The following proves the affirmative if $x_1=\ldots=x_k=:x$.
Assume without loss of generality $x\geq2$. Consider the modulus $m=x^\ell-1$. Let $k\geq1$ be the minimum number such that $x^{a_1}+\dots+x^{a_k}\equiv0$ has a solution modulo $m$. Since $x^\ell\equiv1\ (\mbox{mod}\ m)$, we can take the $a_i$ values modulo $\ell$. If $x$ of the $a_i$ values are equal, then they could have been replaced with a single $a_i$ value that is one larger.
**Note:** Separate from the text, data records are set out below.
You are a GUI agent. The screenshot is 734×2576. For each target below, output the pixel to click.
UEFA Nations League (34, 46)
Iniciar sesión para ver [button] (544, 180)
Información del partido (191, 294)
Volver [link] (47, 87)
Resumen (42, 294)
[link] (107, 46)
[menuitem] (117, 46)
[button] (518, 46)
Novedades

So every $a_i$ value appears at most $x-1$ times, giving $x^{a_1}+\dots+x^{a_k}\equiv c_0+c_1x+\dots+c_{\ell-1}x^{\ell-1}\equiv0$ for some $c_0,\dots,c_{\ell-1}\leq x-1$ summing to $k\geq1$. We find the only solution is $c_0=\ldots=c_{\ell-1}=x-1$ giving $k=\ell(x-1)$. Thus, if $k<\ell(x-1)$ then there is no solution.
If there is some prime $p$ that divides all $x_i$ but one, then there is no solution modulo $p$. So if $k=2$ then we can assume without loss of generality that $\mbox{rad}(x_1)=\mbox{rad}(x_2)=:r$. The following uses this to prove the affirmative if $k=2$.
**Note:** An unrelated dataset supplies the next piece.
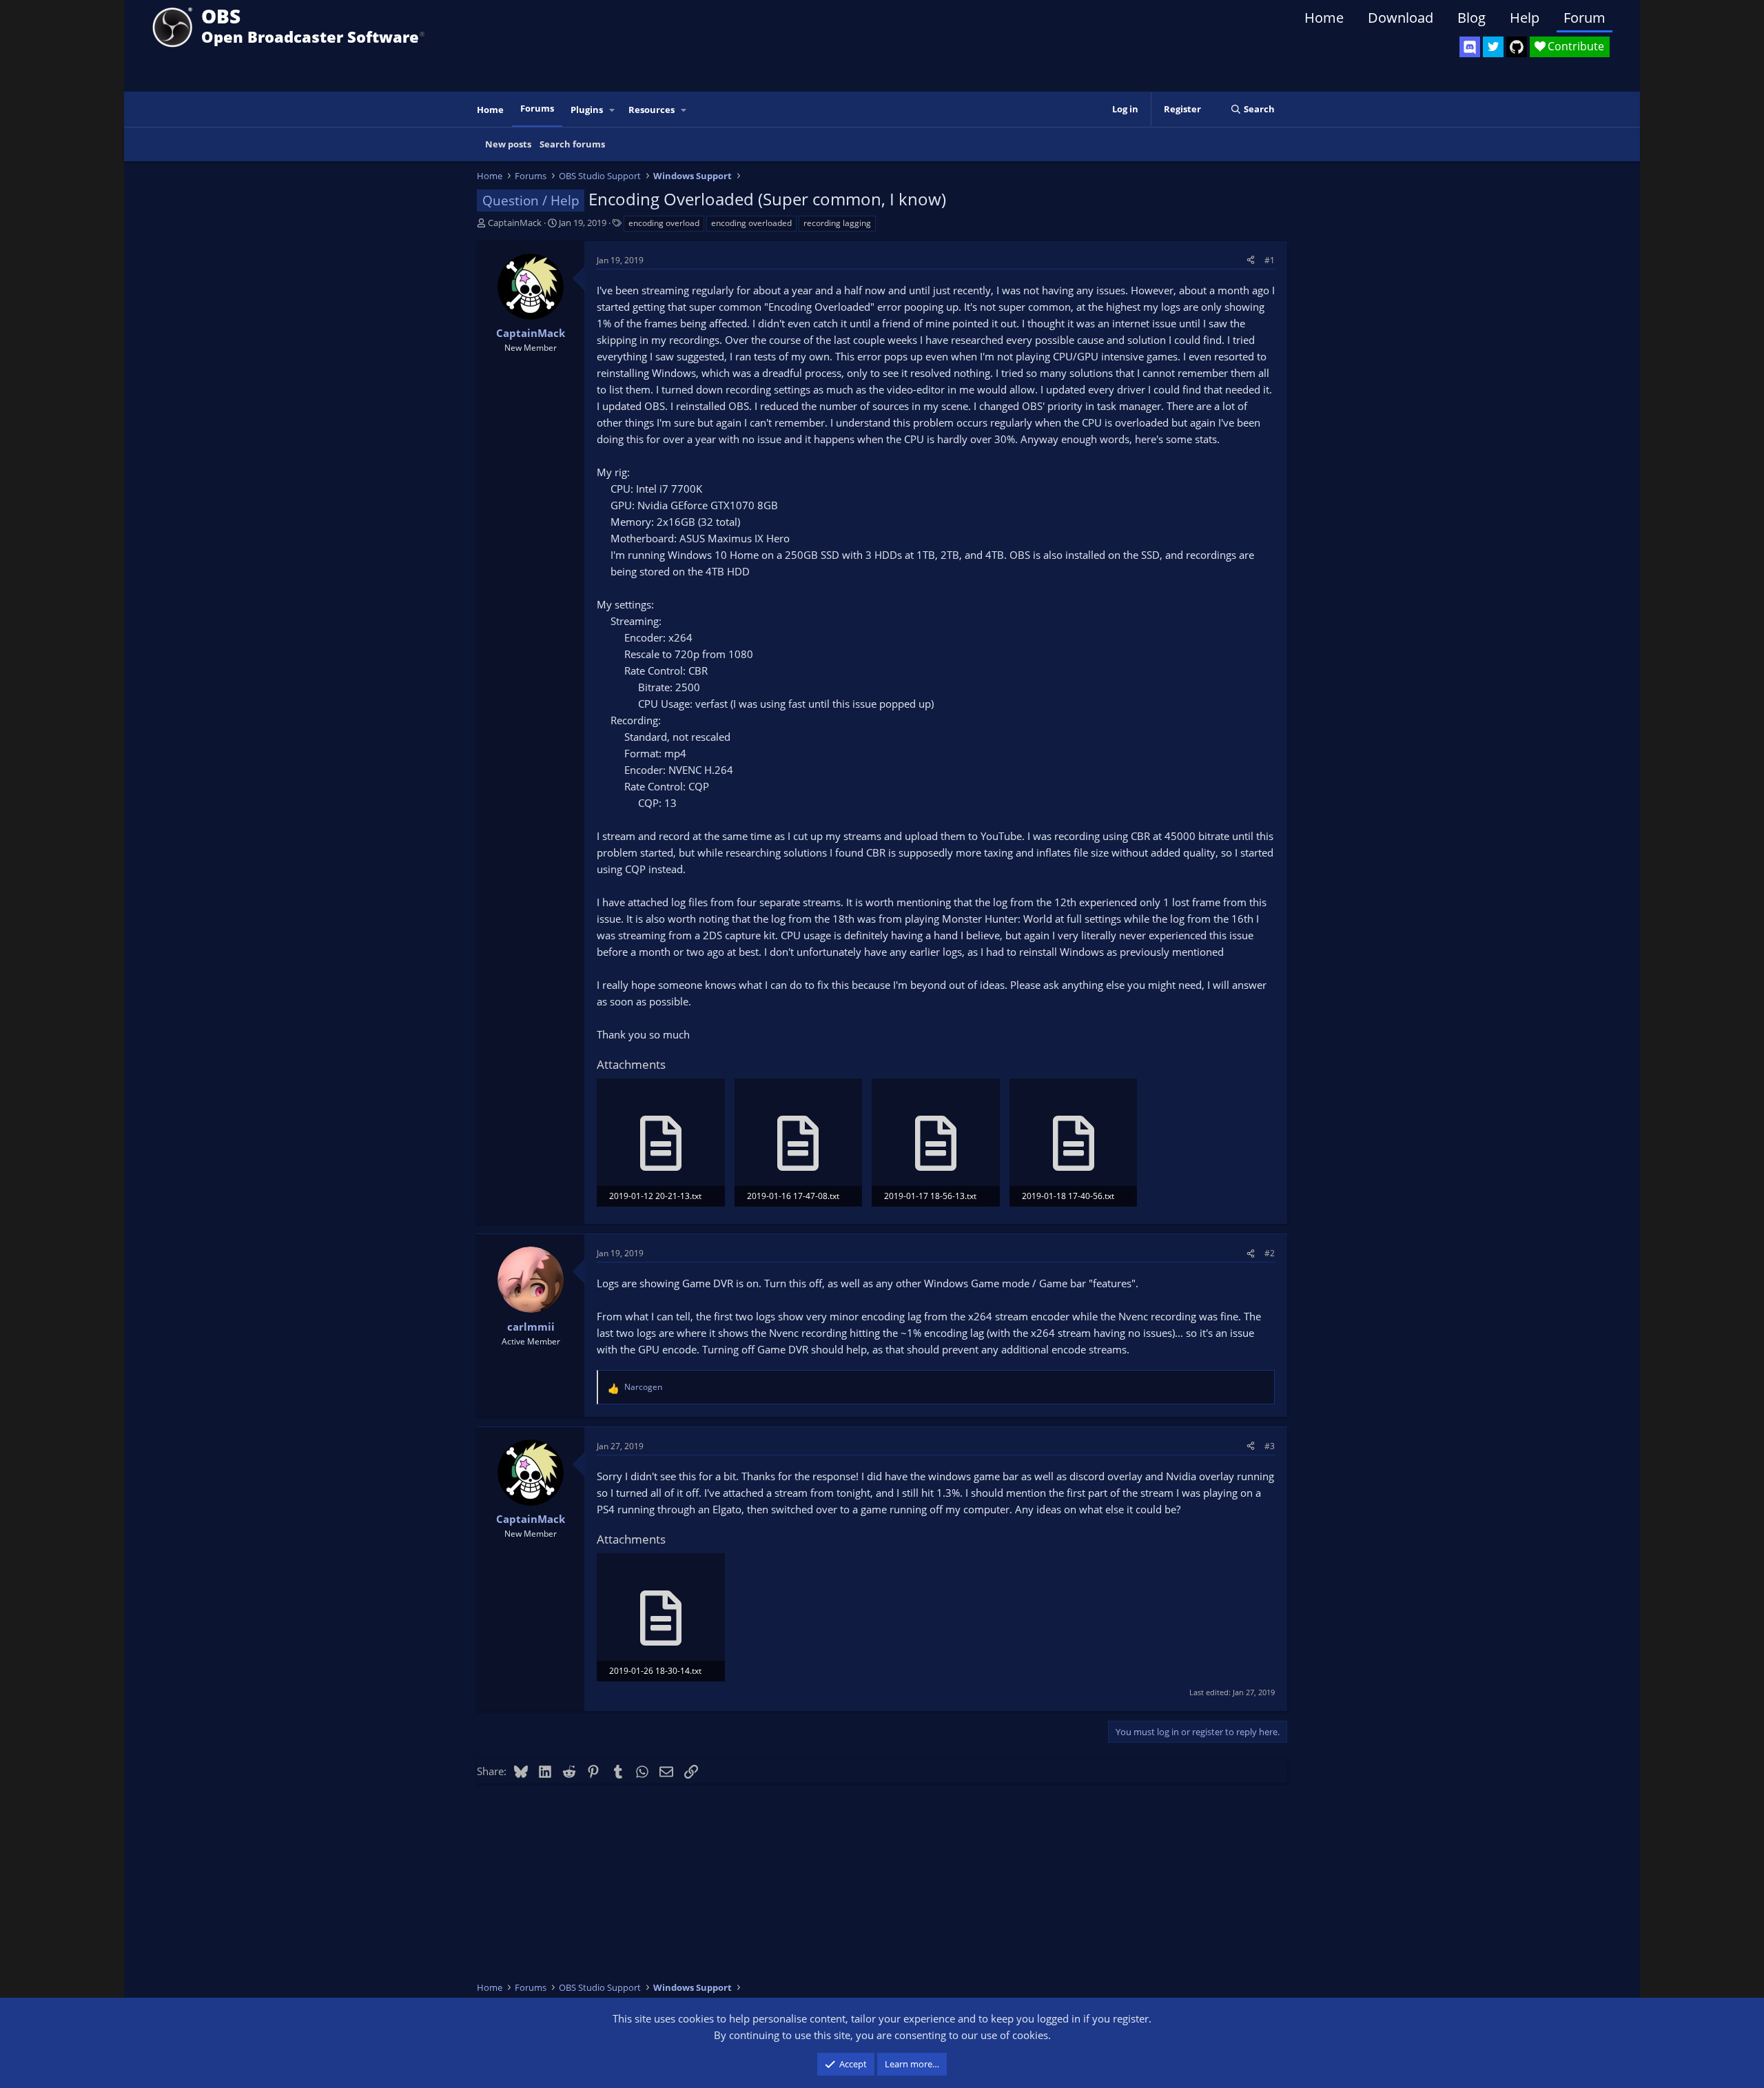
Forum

If we assume $m\equiv7\ (\mbox{mod}\ 8)$, then $2$ is a quadratic residue modulo $m$ and $-1$ is not. Due to the Chinese remainder theorem, we can furthermore assume that $m$ is not a quadratic residue modulo all odd primes $p|r$. Due to Dirichlet's prime number theorem on arithmetic progression we can furthermore assume that $m$ is prime. By the law of quadratic reciprocity, it follows that all odd primes $p|r$ are quadratic residues modulo $m$. It follows that $x_1^{a_1}\equiv-x_2^{a_2}$ has no solution modulo $m$, having a quadratic residue on the left hand side but not the right hand side.
To give a bit of context, I saw a video about the equation $2^a+2^b=n!$. I decided to generalize this to $x^{a_1}+\dots+x^{a_k}=n!$ and proved it always has finitely many solutions by showing there exists $m$ such that $x^{a_1}+\dots+x^{a_k}$ is never divisible by $m$.
As a bonus, I was also wondering if the equation $$1^{a_1}+\dots+n^{a_n}=n!$$ has a solution for infinitely many values of $n$. This is probably highly non-trivial, for example with $n=6$ we find $1^1+2^3+4^1+3^4+5^4+6^0=6!$. Solving this is not necessary to get your answer accepted, but I am thinking of giving a bounty if you do solve it, depending on how hard it was.